- **DATA EXCERPTS**
* * *
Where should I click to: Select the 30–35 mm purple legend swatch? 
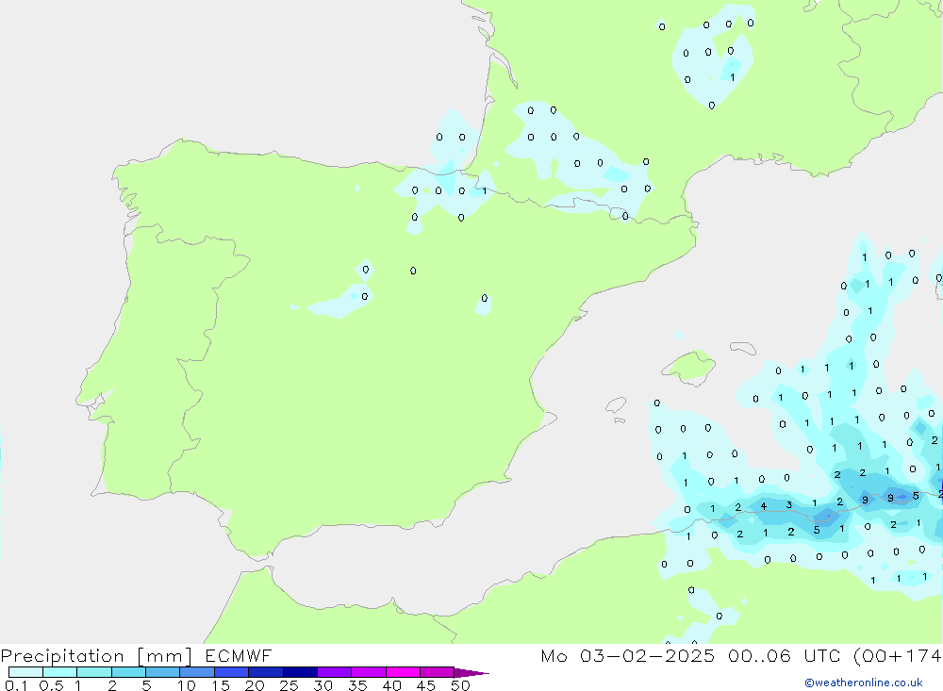[x=334, y=672]
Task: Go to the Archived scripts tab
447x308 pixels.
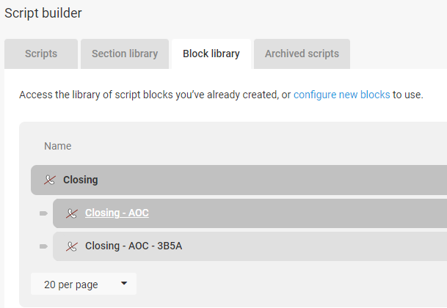Action: 302,54
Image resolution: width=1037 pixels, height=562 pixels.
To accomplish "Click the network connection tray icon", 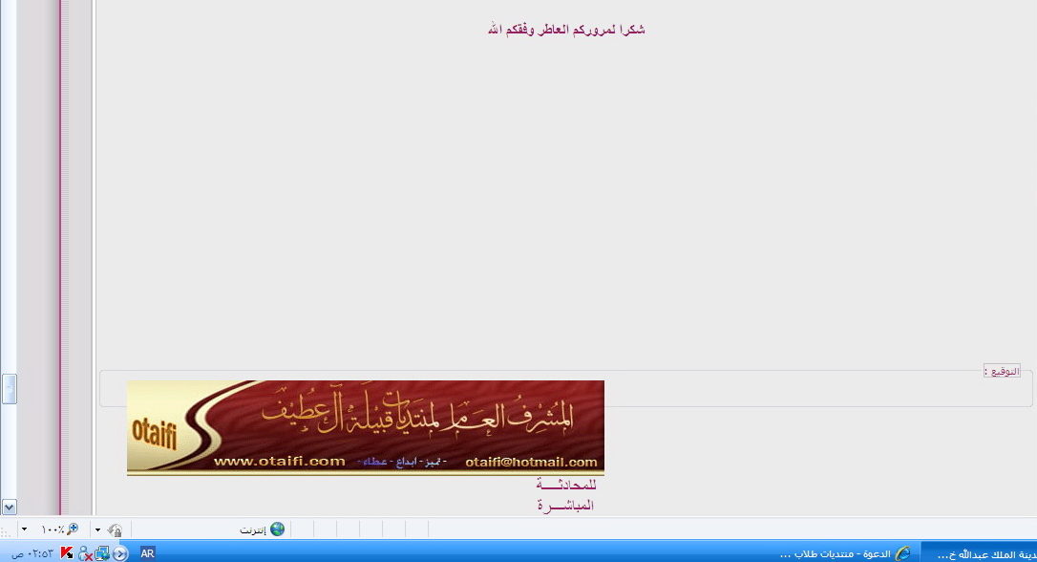I will coord(101,553).
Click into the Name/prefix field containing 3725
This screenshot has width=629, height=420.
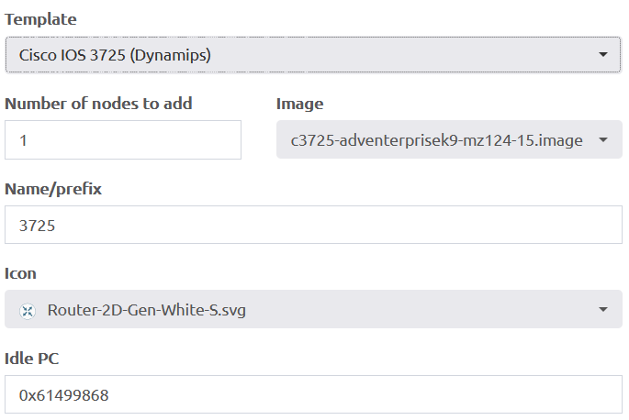coord(313,225)
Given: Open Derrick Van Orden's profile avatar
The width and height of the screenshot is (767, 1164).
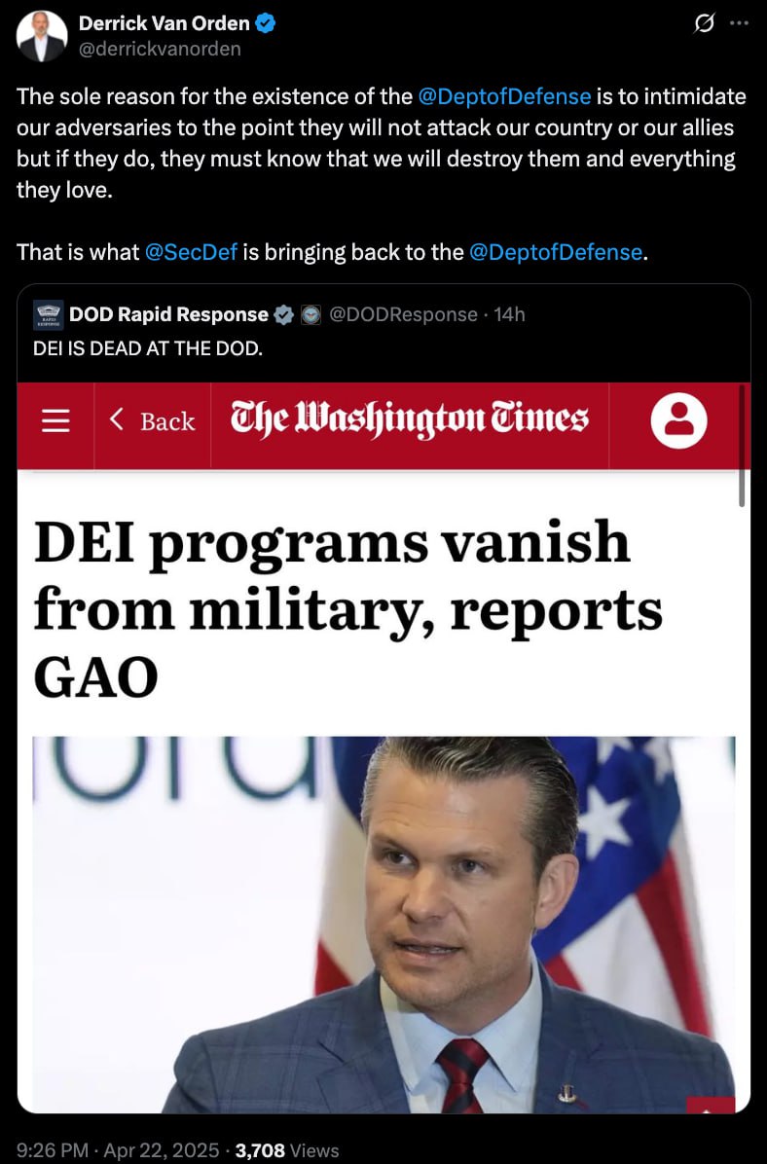Looking at the screenshot, I should coord(42,36).
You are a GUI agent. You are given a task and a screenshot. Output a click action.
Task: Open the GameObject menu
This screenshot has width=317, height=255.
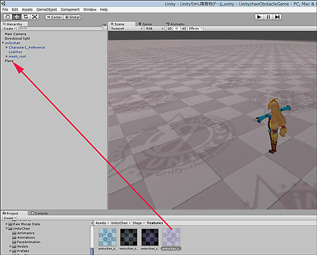click(x=46, y=10)
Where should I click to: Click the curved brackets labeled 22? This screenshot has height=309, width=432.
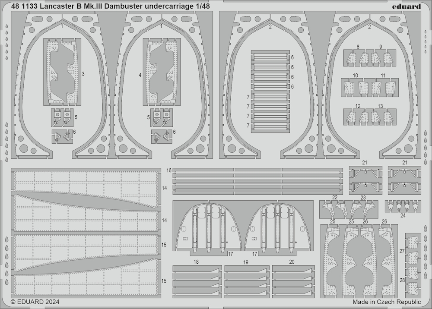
* * *
- **EXERCISE INSTRUCTIONS**
A word-for-word copy is needed of the lines from the line with "This screenshot has width=317, height=255." through the last line of the entries above, with both ends kept and the pictures dropped.

- **EXERCISE ANSWER**
This screenshot has width=317, height=255.
click(x=46, y=10)
Where should I click to: Click the curved brackets labeled 22? This screenshot has height=309, width=432.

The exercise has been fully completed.